● Exercise directions:
The answer must be a single number: how many lines in the entries hold the string "computer".

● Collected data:
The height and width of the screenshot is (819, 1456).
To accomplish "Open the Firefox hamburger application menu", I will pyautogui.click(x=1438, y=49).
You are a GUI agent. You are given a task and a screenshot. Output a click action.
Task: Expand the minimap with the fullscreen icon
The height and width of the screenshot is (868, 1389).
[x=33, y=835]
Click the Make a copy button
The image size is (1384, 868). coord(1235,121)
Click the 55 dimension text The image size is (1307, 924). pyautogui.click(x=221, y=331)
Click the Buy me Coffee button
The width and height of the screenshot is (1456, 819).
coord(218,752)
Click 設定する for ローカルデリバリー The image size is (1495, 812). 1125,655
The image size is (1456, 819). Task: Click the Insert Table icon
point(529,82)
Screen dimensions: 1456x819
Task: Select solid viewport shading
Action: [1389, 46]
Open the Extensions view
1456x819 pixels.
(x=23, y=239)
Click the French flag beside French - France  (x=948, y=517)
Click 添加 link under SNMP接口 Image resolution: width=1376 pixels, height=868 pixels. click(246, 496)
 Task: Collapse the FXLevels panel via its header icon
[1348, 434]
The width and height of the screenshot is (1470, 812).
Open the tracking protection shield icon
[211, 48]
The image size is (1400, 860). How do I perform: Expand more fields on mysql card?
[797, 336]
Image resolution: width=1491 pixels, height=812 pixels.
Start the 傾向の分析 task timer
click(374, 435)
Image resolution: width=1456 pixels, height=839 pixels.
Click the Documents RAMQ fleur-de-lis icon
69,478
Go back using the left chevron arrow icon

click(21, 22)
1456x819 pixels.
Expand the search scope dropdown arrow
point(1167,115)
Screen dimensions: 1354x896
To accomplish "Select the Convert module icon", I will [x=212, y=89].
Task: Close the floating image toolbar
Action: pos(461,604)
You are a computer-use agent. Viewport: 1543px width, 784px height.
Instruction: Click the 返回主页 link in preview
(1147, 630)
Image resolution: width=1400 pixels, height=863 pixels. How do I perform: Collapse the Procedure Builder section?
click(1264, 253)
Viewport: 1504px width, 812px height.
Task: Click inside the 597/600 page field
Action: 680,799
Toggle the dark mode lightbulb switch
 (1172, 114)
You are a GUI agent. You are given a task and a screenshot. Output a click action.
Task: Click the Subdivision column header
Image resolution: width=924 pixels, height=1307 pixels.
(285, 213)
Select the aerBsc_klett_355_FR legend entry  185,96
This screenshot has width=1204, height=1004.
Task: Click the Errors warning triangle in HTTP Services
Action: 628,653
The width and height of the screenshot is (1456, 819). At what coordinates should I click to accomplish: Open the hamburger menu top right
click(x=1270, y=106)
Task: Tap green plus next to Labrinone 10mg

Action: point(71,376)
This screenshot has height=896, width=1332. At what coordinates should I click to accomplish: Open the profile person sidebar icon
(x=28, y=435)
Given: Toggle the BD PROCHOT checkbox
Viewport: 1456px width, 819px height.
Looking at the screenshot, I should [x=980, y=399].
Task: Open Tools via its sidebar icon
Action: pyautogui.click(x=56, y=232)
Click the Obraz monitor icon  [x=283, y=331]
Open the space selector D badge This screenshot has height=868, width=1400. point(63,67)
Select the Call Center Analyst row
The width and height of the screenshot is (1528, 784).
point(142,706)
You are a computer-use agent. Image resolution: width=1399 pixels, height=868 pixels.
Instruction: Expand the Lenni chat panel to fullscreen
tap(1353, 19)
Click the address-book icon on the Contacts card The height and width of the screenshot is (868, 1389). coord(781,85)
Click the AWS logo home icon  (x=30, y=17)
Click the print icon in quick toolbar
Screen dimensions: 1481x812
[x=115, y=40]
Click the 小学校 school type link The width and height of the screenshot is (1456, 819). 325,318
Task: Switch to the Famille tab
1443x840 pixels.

● Solution:
2